Assigned task: Working through the data below, reproduce word for word the line with "Trust Center (270, 2382)" and every line after it, both ends included, and omit the pictures.

[Start of section]

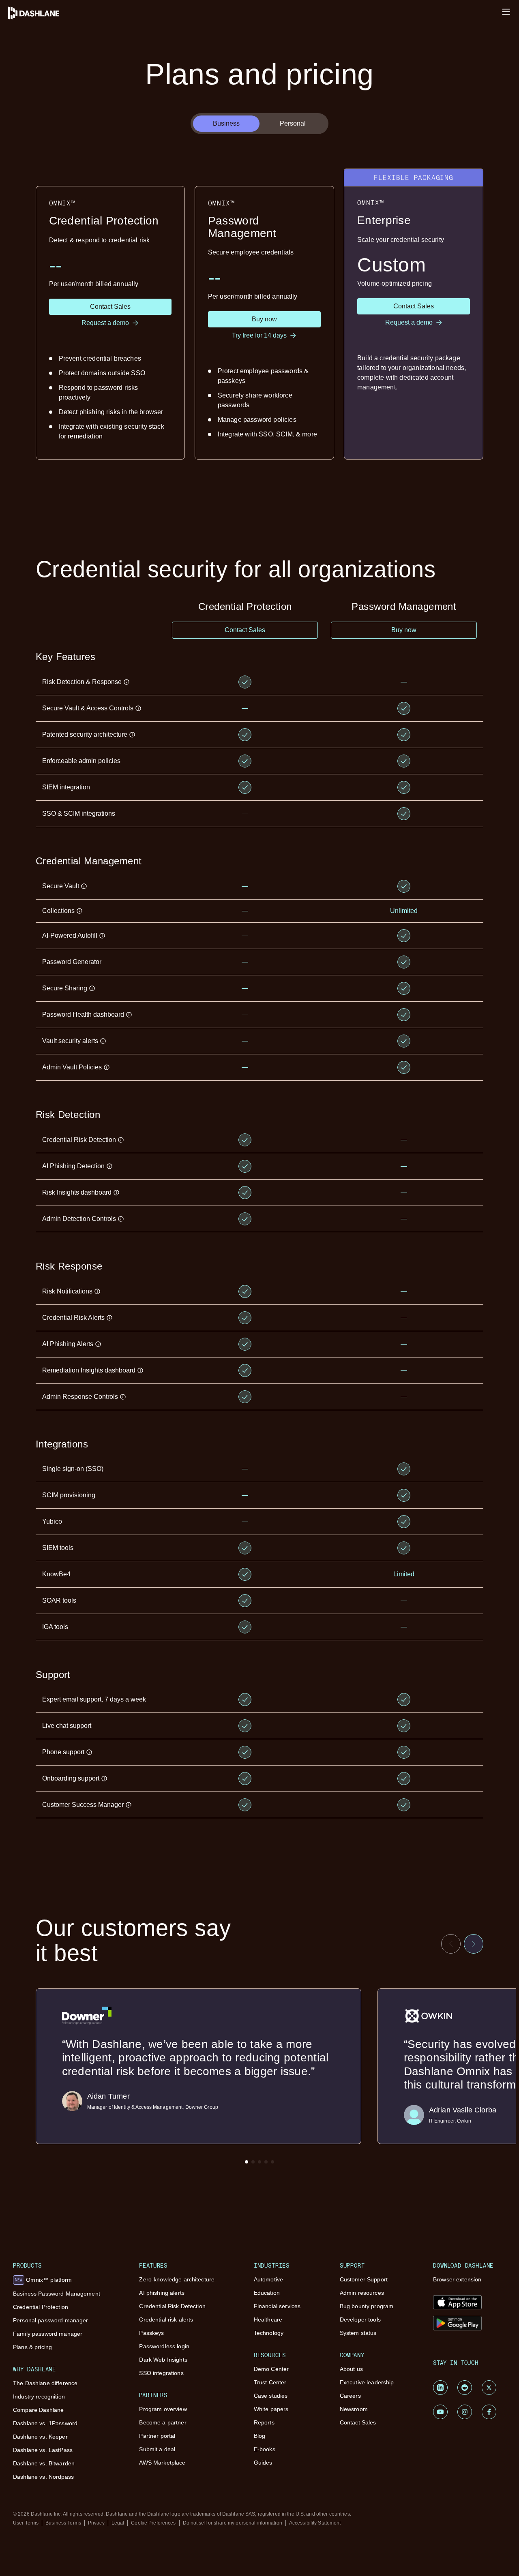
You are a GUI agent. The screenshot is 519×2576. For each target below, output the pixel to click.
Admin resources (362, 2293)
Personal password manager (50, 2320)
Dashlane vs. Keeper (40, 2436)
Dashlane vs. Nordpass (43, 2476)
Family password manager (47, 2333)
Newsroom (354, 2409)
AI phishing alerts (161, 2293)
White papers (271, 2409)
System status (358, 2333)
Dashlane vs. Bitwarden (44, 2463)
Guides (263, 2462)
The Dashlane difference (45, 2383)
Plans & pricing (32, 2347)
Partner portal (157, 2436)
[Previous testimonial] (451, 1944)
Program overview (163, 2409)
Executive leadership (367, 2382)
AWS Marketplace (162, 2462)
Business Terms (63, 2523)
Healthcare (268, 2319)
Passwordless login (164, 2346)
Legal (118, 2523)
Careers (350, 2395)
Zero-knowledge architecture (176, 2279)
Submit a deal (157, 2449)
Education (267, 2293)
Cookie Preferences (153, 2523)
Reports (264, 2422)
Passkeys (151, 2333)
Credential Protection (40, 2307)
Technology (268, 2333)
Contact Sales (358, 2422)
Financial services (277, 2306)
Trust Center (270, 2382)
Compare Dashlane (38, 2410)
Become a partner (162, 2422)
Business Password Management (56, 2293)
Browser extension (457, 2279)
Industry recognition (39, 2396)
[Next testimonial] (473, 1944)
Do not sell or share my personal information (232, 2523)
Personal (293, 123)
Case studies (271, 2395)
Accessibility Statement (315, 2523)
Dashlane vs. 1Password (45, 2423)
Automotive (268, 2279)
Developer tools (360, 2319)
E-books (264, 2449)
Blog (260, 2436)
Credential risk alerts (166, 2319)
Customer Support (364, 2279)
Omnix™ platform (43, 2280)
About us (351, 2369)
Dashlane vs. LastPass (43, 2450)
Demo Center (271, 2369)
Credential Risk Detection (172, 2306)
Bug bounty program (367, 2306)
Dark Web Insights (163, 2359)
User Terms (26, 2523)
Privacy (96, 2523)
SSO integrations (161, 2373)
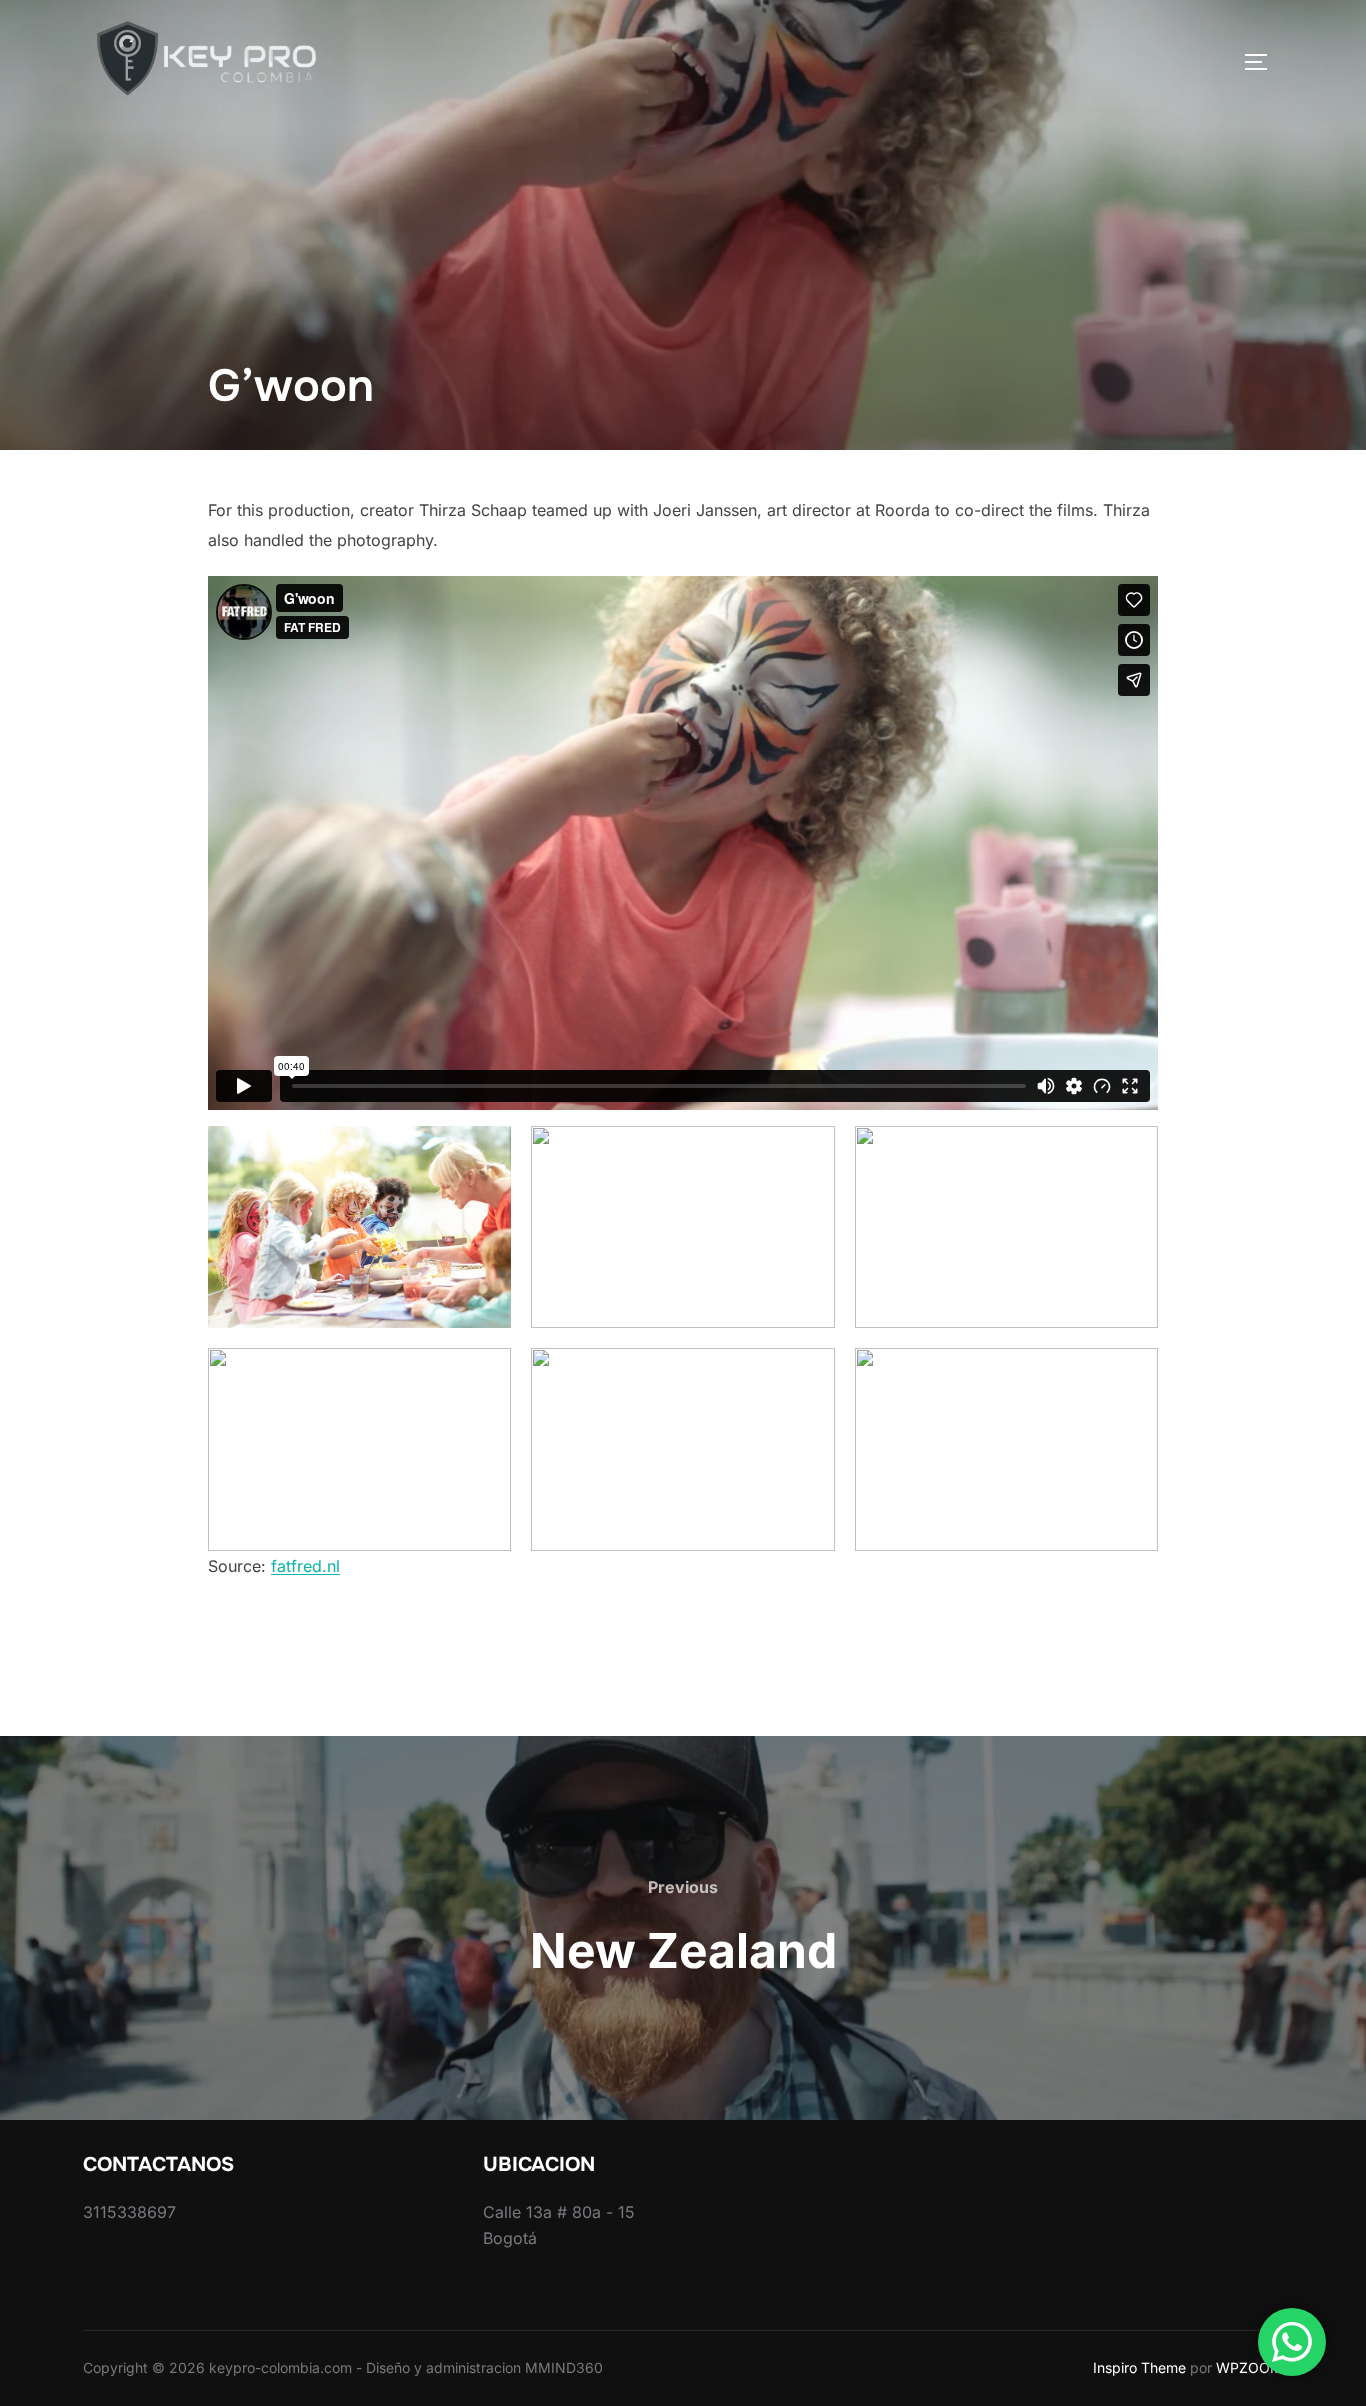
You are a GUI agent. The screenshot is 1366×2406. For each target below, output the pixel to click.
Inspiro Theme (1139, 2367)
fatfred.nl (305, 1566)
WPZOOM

[End of section]

Your solution:
Trust Center (270, 2382)
Compare Dashlane (38, 2410)
Become a partner (162, 2422)
Business Password Management (56, 2293)
Browser extension (457, 2279)
Industry recognition (39, 2396)
[Next testimonial] (473, 1944)
Do not sell or share my personal information (232, 2523)
Personal (293, 123)
Case studies (271, 2395)
Accessibility Statement (315, 2523)
Dashlane vs. 1Password (45, 2423)
Automotive (268, 2279)
Developer tools (360, 2319)
E-books (264, 2449)
Blog (260, 2436)
Credential risk alerts (166, 2319)
Customer Support (364, 2279)
Omnix™ platform (43, 2280)
About us (351, 2369)
Dashlane vs. LastPass (43, 2450)
Demo Center (271, 2369)
Credential Risk Detection (172, 2306)
Bug bounty program (367, 2306)
Dark Web Insights (163, 2359)
User Terms (26, 2523)
Privacy (96, 2523)
SSO integrations (161, 2373)
You are a GUI agent. The screenshot is 1366×2406. For each target below, output the pixel to click.
Inspiro Theme (1139, 2367)
fatfred.nl (305, 1566)
WPZOOM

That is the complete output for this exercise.